THE FASTER LANE / TYLER BRÛLÉ
High praise
Do you ever have fantasies about disappearing? Daydreams about quietly slipping out of your current routine and re-emerging somewhere else? I’m not talking rolling the car into the ditch, petrol canisters, fireballs, forensic cordons and faked death territory. I’m thinking something gentler, less dramatic and in a setting that’s soothing, remote, wholesome, green but not New Zealand or the tip of Vancouver Island.
On Monday I took advantage of (most of) Schengen’s borders reopening and hit the road – destination: the Bregenzerwald. If you’re not familiar with this little patch of paradise, worry not; I certainly wasn’t. While Monocle has covered the Austrian state of Vorarlberg on many occasions (see issue 131, which was devoted to the republic) and I’ve been to Lech and passed through Bregenz, I’ve never made the short detour to the uplands around Lake Constance.
Just across the Swiss border, the motorway leads you to a 4km-longtunnel that climbs steeply and steadily up to the Bregenzerwald. As Monday was a bit drizzly and misty, we left the damp lowlands and suddenly emerged in a crisp, sharply defined wonderland of rolling hills, dense forests, roaring streams, immaculate farms and outstanding architecture.
After 10 minutes of winding roads, curious cows and one boxy, modern wood farmhouse after another, I remarked to my navigator, Mats, that we definitely weren’t in Switzerland; it didn’t feel like Austria and had very little to do with Bavaria – but somehow it felt comfortably familiar. After another 10 minutes we entered the town of Bezau and followed the winding road that took us past handsome carpentry studios, well appointed shops, little food stands and welcoming cake shops. In the town centre we pulled up at the Hotel Post, parked the car and checked in. In a woody dining room we grabbed a quick lunch and then donned rain jackets and headgear for a wander around the town.
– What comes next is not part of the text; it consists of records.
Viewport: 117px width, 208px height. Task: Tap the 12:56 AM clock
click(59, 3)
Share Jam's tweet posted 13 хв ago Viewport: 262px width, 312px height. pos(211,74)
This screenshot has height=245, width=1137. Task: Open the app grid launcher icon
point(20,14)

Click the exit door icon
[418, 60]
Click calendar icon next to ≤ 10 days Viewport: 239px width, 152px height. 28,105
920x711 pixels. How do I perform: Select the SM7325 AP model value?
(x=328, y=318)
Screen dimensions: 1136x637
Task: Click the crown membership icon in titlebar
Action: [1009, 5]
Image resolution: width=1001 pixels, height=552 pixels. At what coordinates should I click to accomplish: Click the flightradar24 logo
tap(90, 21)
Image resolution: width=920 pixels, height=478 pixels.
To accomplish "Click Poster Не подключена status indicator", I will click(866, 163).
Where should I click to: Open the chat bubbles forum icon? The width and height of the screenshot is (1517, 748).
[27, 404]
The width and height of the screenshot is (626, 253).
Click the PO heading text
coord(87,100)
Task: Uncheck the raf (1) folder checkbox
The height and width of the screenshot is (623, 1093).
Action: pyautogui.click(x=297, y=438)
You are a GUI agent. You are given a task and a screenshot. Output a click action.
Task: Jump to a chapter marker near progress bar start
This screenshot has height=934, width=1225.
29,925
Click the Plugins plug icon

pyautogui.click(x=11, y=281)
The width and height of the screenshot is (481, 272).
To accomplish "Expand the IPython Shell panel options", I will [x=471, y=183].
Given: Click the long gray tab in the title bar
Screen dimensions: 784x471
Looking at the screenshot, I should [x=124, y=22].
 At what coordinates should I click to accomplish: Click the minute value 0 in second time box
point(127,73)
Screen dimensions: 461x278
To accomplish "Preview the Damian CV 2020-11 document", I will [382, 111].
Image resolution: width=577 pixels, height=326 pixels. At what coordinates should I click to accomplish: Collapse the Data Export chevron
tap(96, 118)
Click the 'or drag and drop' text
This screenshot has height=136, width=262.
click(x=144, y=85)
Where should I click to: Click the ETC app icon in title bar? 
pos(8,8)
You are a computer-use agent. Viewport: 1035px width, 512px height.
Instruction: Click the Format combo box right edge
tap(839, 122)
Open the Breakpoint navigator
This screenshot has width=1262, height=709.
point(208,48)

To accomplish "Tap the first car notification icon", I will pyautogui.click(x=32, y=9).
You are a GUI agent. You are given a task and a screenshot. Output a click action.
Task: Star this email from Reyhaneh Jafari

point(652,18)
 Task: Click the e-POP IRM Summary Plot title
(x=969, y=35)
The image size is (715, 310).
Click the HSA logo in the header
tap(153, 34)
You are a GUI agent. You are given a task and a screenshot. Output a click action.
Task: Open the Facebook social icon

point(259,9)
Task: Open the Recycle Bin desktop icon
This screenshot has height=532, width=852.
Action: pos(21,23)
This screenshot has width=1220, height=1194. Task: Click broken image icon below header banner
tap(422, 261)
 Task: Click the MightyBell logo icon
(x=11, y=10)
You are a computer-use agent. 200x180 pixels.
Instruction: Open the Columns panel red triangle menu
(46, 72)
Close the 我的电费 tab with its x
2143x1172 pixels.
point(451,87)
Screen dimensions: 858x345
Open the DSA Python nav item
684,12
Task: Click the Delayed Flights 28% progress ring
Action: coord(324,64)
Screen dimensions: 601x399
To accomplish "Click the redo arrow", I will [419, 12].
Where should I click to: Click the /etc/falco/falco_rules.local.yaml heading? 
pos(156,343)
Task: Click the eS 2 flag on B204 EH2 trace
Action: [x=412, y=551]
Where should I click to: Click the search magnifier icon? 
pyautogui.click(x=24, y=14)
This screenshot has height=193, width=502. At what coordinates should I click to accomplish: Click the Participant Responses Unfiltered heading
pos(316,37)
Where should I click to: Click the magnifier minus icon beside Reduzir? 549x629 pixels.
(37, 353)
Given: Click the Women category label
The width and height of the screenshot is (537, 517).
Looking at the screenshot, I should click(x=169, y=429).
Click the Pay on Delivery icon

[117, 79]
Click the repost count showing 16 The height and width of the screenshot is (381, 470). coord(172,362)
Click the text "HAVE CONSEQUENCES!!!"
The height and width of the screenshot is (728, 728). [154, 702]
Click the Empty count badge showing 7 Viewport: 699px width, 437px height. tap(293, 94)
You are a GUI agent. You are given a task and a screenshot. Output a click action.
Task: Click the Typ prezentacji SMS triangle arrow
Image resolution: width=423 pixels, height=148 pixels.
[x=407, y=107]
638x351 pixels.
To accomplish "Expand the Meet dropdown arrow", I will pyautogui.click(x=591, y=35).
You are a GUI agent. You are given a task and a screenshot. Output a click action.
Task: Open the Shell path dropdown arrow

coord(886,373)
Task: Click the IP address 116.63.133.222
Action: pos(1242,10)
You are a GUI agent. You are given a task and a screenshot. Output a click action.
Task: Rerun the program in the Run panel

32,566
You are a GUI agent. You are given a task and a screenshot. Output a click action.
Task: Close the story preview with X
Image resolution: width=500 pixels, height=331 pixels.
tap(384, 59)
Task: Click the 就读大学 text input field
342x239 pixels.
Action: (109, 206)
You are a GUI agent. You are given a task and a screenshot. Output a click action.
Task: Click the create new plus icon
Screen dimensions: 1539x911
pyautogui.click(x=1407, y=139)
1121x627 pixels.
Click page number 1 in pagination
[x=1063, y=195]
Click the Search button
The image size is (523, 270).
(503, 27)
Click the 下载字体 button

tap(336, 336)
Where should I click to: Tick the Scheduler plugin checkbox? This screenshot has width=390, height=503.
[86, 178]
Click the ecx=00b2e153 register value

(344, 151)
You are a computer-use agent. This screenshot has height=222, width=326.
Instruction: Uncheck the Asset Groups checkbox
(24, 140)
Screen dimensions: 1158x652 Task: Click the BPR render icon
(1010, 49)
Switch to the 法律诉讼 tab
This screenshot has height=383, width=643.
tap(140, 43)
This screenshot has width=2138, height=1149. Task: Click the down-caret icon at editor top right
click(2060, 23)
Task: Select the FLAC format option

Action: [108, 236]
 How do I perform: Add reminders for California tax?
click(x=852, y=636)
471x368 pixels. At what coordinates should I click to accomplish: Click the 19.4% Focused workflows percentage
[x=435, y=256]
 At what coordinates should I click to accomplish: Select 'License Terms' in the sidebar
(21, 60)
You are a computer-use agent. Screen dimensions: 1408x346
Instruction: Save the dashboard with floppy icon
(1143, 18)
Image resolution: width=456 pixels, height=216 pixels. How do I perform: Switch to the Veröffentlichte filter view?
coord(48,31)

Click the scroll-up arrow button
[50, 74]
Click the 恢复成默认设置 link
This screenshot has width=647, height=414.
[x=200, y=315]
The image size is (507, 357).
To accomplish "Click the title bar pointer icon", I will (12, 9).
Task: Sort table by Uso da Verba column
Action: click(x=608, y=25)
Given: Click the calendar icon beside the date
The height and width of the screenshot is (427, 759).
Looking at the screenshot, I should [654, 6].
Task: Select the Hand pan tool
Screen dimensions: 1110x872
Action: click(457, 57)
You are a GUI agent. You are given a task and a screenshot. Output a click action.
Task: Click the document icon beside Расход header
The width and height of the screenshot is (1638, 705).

“There’s something very Japan about this place, no?” I said to Mats. “The use of wood everywhere; the scale; the river running through the town centre; the cleanliness; the silence and the style of carpentry – it all reminds you of being in a nice little onsen town in Fukuoka, perhaps.” Mats agreed and, as is always the case in these situations, we started thinking about what life could be like in the Bregenzerwald. Was this the place to buy a farm and write books and raise donkeys? Didn’t the village need a little kiosk and bookshop?
Before dinner we were joined by the property’s owner, Susanne Kaufmann (also of skin- and personal-care fame). We enjoyed a round of drinks, a quick tutorial on the region and a gentle scolding about the shortness of our stay.
“Next time we’re doing a proper tour to visit some of my favourite places but let’s catch up at my son’s new little coffee shop in the morning for a few tips,” she said.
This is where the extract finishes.